Information given:
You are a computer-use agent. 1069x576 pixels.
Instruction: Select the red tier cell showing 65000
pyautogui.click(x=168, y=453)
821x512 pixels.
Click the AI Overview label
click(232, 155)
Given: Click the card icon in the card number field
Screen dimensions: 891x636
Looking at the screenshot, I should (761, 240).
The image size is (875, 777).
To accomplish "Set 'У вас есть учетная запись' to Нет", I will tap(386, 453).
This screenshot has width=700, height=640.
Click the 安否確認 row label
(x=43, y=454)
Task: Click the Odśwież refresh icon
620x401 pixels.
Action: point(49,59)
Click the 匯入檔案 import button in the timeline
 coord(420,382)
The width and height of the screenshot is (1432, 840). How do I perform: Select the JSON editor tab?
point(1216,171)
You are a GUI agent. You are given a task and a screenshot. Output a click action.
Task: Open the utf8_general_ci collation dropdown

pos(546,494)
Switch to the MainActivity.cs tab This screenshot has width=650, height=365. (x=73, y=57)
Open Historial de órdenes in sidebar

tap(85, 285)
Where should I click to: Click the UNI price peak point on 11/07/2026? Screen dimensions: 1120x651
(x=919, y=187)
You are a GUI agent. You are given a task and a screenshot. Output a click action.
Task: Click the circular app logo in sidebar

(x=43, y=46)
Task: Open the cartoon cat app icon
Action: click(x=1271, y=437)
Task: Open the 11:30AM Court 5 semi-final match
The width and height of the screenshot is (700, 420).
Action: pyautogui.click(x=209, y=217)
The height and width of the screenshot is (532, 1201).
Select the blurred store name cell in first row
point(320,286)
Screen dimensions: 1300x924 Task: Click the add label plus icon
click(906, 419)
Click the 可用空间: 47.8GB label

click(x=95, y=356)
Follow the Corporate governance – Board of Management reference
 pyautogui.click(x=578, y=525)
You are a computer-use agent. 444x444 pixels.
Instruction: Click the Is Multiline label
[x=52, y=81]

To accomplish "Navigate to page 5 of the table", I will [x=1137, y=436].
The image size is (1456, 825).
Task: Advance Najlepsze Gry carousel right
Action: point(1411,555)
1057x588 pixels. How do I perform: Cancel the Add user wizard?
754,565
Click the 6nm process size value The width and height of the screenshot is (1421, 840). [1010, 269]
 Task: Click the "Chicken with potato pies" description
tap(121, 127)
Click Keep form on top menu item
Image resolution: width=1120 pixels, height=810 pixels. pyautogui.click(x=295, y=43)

Aim of the exercise:
Write out the entire listing so that each line matches the original exactly.

Reply to the task:
You are a computer-use agent. 1069x576 pixels.
Instruction: Select the red tier cell showing 65000
pyautogui.click(x=168, y=453)
821x512 pixels.
Click the AI Overview label
click(232, 155)
Given: Click the card icon in the card number field
Screen dimensions: 891x636
Looking at the screenshot, I should (761, 240).
The image size is (875, 777).
To accomplish "Set 'У вас есть учетная запись' to Нет", I will tap(386, 453).
This screenshot has width=700, height=640.
Click the 安否確認 row label
(x=43, y=454)
Task: Click the Odśwież refresh icon
620x401 pixels.
Action: point(49,59)
Click the 匯入檔案 import button in the timeline
 coord(420,382)
The width and height of the screenshot is (1432, 840). How do I perform: Select the JSON editor tab?
point(1216,171)
You are a GUI agent. You are given a task and a screenshot. Output a click action.
Task: Open the utf8_general_ci collation dropdown

pos(546,494)
Switch to the MainActivity.cs tab This screenshot has width=650, height=365. (x=73, y=57)
Open Historial de órdenes in sidebar

tap(85, 285)
Where should I click to: Click the UNI price peak point on 11/07/2026? Screen dimensions: 1120x651
(x=919, y=187)
You are a GUI agent. You are given a task and a screenshot. Output a click action.
Task: Click the circular app logo in sidebar

(x=43, y=46)
Task: Open the cartoon cat app icon
Action: click(x=1271, y=437)
Task: Open the 11:30AM Court 5 semi-final match
The width and height of the screenshot is (700, 420).
Action: pyautogui.click(x=209, y=217)
The height and width of the screenshot is (532, 1201).
Select the blurred store name cell in first row
point(320,286)
Screen dimensions: 1300x924 Task: Click the add label plus icon
click(906, 419)
Click the 可用空间: 47.8GB label

click(x=95, y=356)
Follow the Corporate governance – Board of Management reference
 pyautogui.click(x=578, y=525)
You are a computer-use agent. 444x444 pixels.
Instruction: Click the Is Multiline label
[x=52, y=81]

To accomplish "Navigate to page 5 of the table", I will [x=1137, y=436].
The image size is (1456, 825).
Task: Advance Najlepsze Gry carousel right
Action: point(1411,555)
1057x588 pixels. How do I perform: Cancel the Add user wizard?
754,565
Click the 6nm process size value The width and height of the screenshot is (1421, 840). [1010, 269]
 Task: Click the "Chicken with potato pies" description
tap(121, 127)
Click Keep form on top menu item
Image resolution: width=1120 pixels, height=810 pixels. pyautogui.click(x=295, y=43)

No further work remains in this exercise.